Carney, Bank of Canada’s top official since 2008, was unexpectedly appointed to succeed Mervyn King at the Bank of England. Carney is also head of the Group of 20’s Financial Stability Board.
“It’s great news for the U.K. -- they need that credibility,” Peter Gorra, chief dealer for BNP Paribas SA, said in an interview on Bloomberg Television’s “Lunch Money” with Sara Eisen. It will hurt Canada’s dollar “long-term, but in the short-term, dollar-Canada should stay around the parity level.”
The currency got a boost last week after the International Monetary Fund’s move to deem the Australian and Canadian dollars reserve assets, bolstering demand even as the commodity boom that drove the currencies to the strongest since at least 2007 loses steam.
Britain’s pound erased losses versus the euro after the announcement, trading little changed at 80.95 pence per euro and $1.6027.
The Philippine peso rose to a four-year high of 41 per dollar, according to Tullett Prebon Plc. on speculation remittances will increase beyond a record reached last month.
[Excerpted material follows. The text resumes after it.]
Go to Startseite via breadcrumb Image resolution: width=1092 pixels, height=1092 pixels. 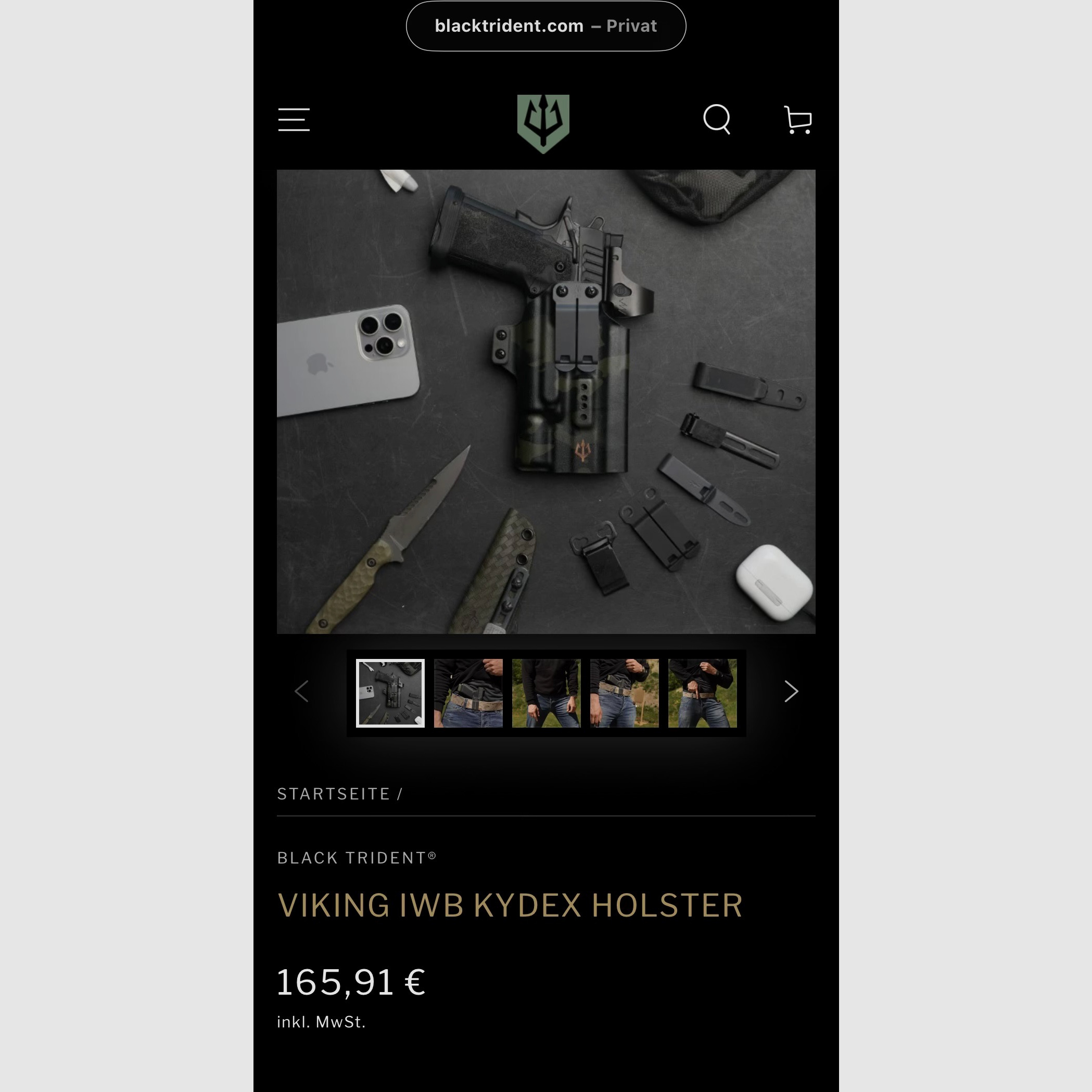(x=334, y=794)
That is the strongest level since March 11, 2008.
More than nine million Filipinos working abroad sent home $1.84 billion to their families in September, the central bank reported Nov. 15. Remittances, which make up almost 10 percent of the economy, usually rise toward the end of the year to fund spending for the Christmas and New Year holidays, according to Security Bank Corp.
Japan’s currency rallied today as the Stoxx Europe 600 Index of shares slid 0.5 percent and the Standard & Poor’s 500 Index dropped 0.2 percent.
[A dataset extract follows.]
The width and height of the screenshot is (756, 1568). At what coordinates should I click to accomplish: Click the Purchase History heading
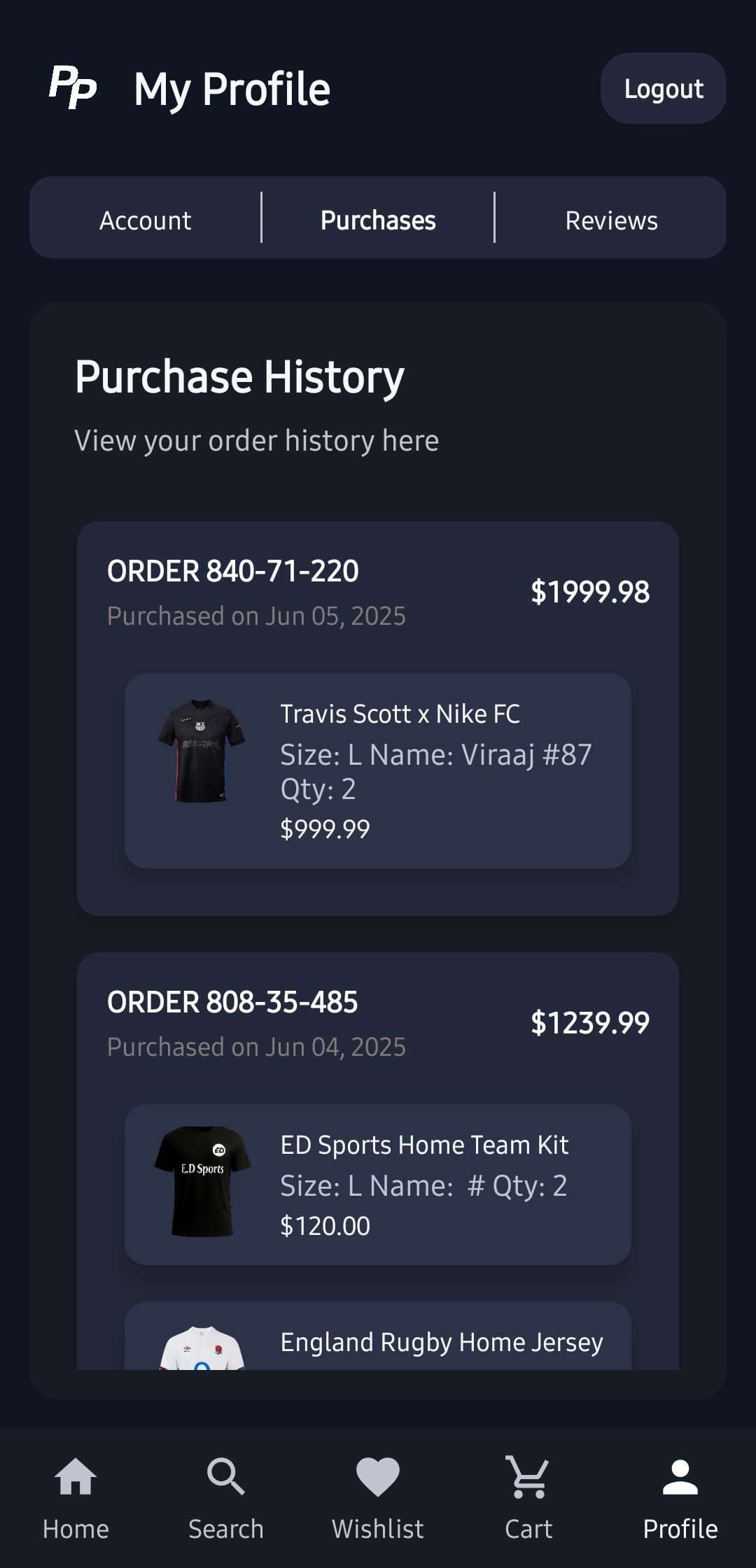point(239,376)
The 14-day relative strength index for the yen against the dollar was at 30 today after dropping to 25 at the end of last week, with 30 considered a sign an asset’s decline has been too rapid. Japan’s currency had slumped 3.5 percent versus the dollar during the previous two weeks.
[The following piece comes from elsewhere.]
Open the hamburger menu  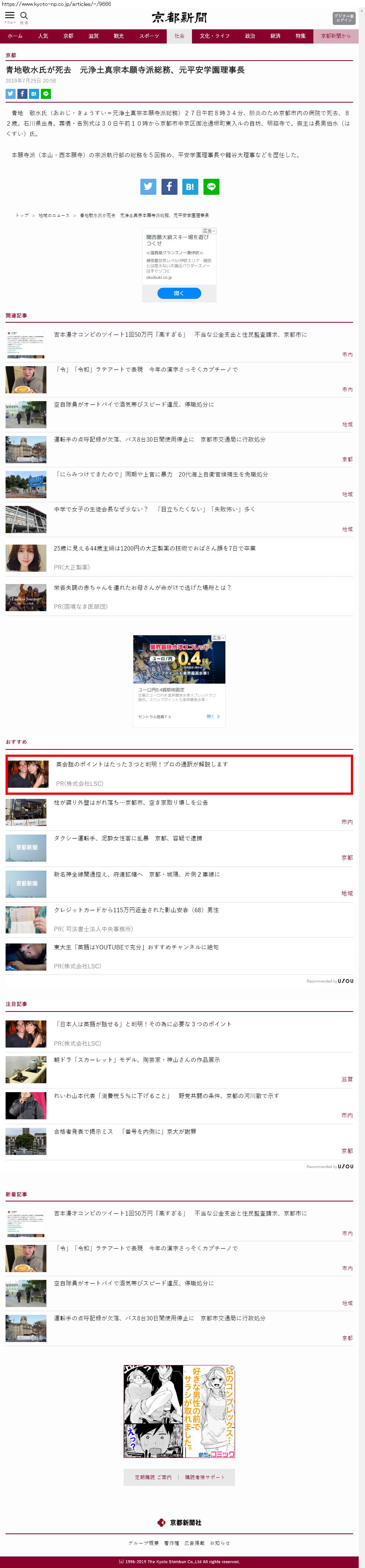point(10,16)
Minutes of the Bank of Japan’s Oct. 30 meeting released today showed a few members of the policy board said the economy entered a recessionary phase, while one indicated the need for new ways to boost price expectations. The BOJ last month increased asset purchases by 11 trillion yen, announced a new lending program and signed a joint statement with the government on ending deflation.
Finance chiefs from the single-currency bloc started their meeting at 12:30 p.m. in Brussels, less than a week after an all-night gathering failed to yield agreement and days after a European Union summit broke up without a proposed seven-year budget. At stake is the continuation of a three-year mission to return Greece to financial health.
“It would be irresponsible not to reach an accord given all the efforts that have been made,” French Finance Minister Pierre Moscovici said yesterday on BFM television.
A solution is hung up on politics in Germany, the dominant country in Europe’s crisis management, where Chancellor Angela Merkel is campaigning for a third term next year on the pledge that Greece won’t cost taxpayers an additional cent.
“It seems a final agreement for Greece is very close although this is another measure which kicks the can down the road,” said Lee Hardman, a foreign-exchange strategist at Bank of Tokyo-Mitsubishi UFJ Ltd. in London.
Catalan President Artur Mas, who called early elections to force the debate on independence, won 50 of the 135 seats in the regional assembly for his Convergencia i Unio party, down from 62. The separatist Catalan Republican Left, known as the ERC, more than doubled its seats to 21 from 10. Two smaller parties that also back a plebiscite secured 16 seats.
The euro has weakened 2.2 percent this year, according to Bloomberg Correlation-Weighted Indexes, which track 10 developed-nation currencies. The dollar dropped 2.4 percent, and the yen slid 9.2 percent.